• [Instructions to follow]
Would you print every entry below exactly as written, omitting the images?

Given entries: Begin

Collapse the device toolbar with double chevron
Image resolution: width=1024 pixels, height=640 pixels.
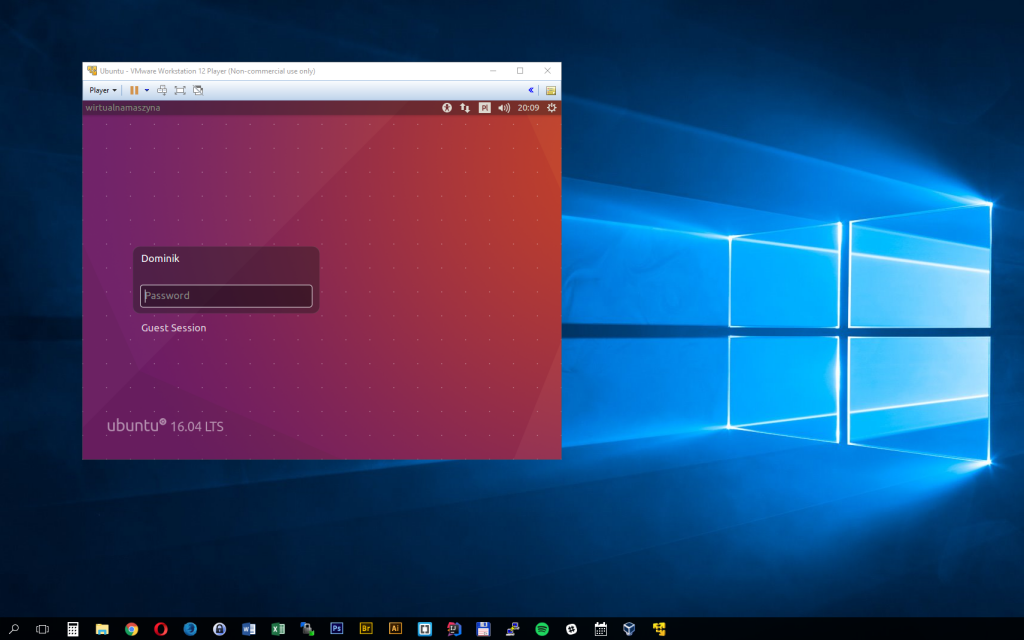(531, 90)
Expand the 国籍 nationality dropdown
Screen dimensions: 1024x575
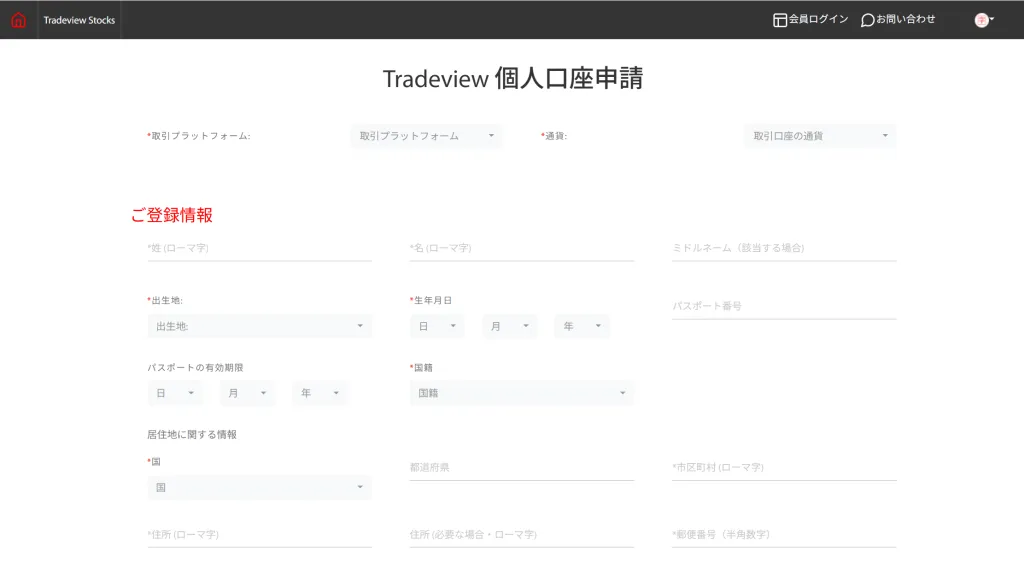[x=521, y=393]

Given entries: End

• [Task response]
Collapse the device toolbar with double chevron
Image resolution: width=1024 pixels, height=640 pixels.
(531, 90)
Expand the 国籍 nationality dropdown
Screen dimensions: 1024x575
[x=521, y=393]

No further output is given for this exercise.